We subway riders do occasionally talk to one another and a common concern these days is that you never know what you will confront on an average weekday morning or evening commute. There’s no confidence of arriving to work on time. There’s no sure thing about when you get home. Increasingly, there is concern you may not get to work or home at all.  Paying more for the honor and the risk seems rather outrageous.

January 12th

Surely, when 61 year-old federal contractor, Carol Glover, woke up Monday morning, January 12th in her Alexandria, Virginia home, she had no reason to suspect it would be her final day. Twenty four hours later the cause of her death would be established; acute respiratory failure due to smoke exposure after being stranded on a Metro train outside the L’Enfant Plaza Metro station later that afternoon.
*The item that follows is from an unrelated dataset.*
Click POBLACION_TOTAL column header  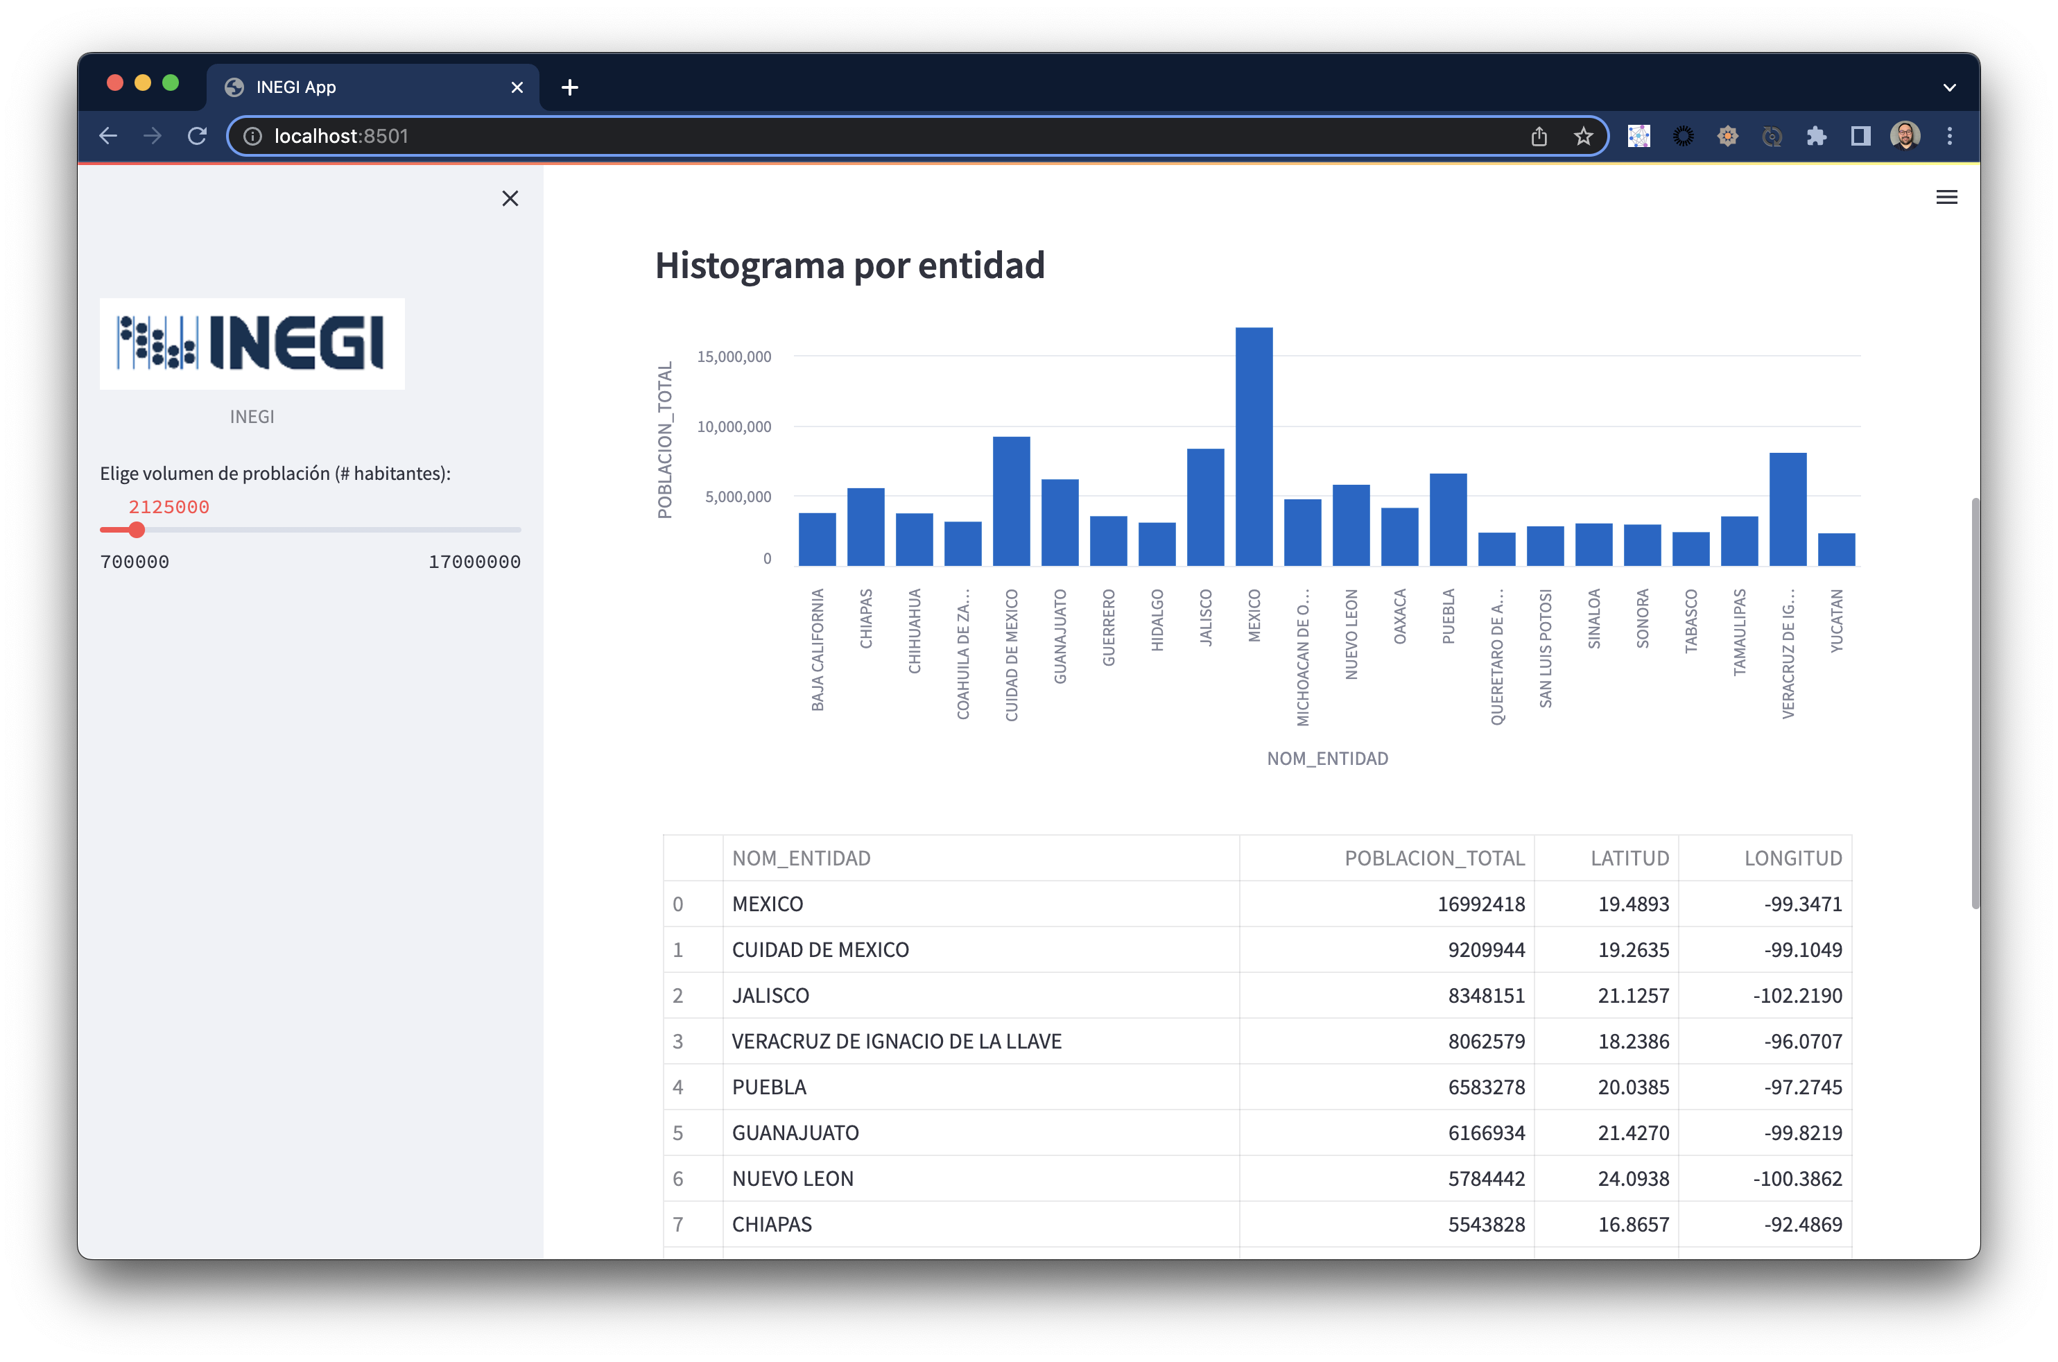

More than 80 others would end up hospitalized that day, some 200 evaluated by medics. A friend of mine from work was on that train. He self-evacuated. He was following the lead of two military guys on his subway car who were initially patient as they waited for instructions. But as 15, 20, 30 minutes went by and the situation just got worse and worse and smoke was now getting into the subway cars- they had all had enough. They managed to open one of the sets of doors, identified where the electrified 3rd rail was to stay far clear of it and walked a few hundred feet to the station platform. They were actually surprised at how close they were to the station and shuddered to think of the dozens and dozens of their fellow riders who continued to wait for help while Metro officials managed to turn the event from an “incident” into a near catastrophe.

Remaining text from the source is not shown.